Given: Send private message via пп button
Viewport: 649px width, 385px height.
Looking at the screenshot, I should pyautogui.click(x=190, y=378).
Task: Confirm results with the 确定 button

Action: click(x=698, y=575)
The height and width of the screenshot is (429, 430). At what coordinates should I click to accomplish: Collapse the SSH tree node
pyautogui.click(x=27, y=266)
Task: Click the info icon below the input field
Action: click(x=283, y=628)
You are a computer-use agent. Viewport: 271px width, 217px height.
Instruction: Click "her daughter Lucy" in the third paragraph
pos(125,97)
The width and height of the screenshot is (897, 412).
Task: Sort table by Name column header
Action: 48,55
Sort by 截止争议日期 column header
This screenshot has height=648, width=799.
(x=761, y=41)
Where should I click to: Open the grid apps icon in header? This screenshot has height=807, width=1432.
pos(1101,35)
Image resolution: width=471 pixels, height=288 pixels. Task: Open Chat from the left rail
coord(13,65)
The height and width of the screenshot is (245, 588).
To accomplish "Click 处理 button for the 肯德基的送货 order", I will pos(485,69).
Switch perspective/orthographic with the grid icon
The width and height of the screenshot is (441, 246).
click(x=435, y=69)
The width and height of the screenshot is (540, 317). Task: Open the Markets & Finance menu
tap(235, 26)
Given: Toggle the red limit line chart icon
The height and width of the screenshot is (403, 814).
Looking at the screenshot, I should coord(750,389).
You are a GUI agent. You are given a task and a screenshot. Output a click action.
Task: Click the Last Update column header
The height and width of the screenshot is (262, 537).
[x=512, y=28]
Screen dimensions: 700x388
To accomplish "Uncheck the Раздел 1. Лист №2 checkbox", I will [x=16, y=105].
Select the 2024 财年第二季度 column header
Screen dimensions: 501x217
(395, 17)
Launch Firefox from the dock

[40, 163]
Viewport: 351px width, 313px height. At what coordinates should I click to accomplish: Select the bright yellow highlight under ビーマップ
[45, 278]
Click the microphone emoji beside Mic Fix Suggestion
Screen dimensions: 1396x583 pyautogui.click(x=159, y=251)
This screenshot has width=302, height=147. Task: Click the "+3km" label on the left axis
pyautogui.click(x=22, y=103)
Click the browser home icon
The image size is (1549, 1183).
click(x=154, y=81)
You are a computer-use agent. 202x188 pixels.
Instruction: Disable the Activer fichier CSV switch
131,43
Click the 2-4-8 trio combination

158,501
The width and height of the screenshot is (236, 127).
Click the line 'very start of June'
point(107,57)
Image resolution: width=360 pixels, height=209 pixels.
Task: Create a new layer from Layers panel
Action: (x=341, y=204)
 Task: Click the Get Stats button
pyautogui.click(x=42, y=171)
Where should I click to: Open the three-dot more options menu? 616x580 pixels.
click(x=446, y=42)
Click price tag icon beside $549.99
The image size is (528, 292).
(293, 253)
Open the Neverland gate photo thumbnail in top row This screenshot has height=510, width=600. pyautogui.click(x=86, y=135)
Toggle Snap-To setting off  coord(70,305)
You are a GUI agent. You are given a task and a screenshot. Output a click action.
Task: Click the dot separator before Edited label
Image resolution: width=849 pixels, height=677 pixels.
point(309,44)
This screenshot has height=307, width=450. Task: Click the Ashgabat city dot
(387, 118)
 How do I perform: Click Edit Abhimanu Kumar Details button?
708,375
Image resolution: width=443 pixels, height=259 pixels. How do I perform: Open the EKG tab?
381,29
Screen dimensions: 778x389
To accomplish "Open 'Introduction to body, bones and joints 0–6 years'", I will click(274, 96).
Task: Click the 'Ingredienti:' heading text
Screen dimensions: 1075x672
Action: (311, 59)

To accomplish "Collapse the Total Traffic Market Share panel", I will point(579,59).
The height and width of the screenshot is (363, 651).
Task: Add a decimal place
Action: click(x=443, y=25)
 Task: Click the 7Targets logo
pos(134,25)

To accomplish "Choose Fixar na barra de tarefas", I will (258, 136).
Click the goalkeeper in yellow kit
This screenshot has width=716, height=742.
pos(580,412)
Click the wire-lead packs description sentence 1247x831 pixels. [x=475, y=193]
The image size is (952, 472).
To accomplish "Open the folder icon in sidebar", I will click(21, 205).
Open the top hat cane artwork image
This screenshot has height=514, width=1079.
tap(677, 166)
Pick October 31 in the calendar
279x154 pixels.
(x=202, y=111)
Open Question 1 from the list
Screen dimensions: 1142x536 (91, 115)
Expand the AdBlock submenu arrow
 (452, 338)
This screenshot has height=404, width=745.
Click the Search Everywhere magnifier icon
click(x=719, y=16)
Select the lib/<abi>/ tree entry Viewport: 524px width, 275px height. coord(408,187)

*****

Exercise aim:
Where the data above reaches the line holding "Screen dimensions: 501x217", begin printing, and stop after the line holding "The width and height of the screenshot is (236, 127).". Each line must be reproduced exactly, with nothing else added.

Response box:
Screen dimensions: 501x217
(395, 17)
Launch Firefox from the dock

[40, 163]
Viewport: 351px width, 313px height. At what coordinates should I click to accomplish: Select the bright yellow highlight under ビーマップ
[45, 278]
Click the microphone emoji beside Mic Fix Suggestion
Screen dimensions: 1396x583 pyautogui.click(x=159, y=251)
This screenshot has width=302, height=147. Task: Click the "+3km" label on the left axis
pyautogui.click(x=22, y=103)
Click the browser home icon
The image size is (1549, 1183).
click(x=154, y=81)
You are a computer-use agent. 202x188 pixels.
Instruction: Disable the Activer fichier CSV switch
131,43
Click the 2-4-8 trio combination

158,501
The width and height of the screenshot is (236, 127).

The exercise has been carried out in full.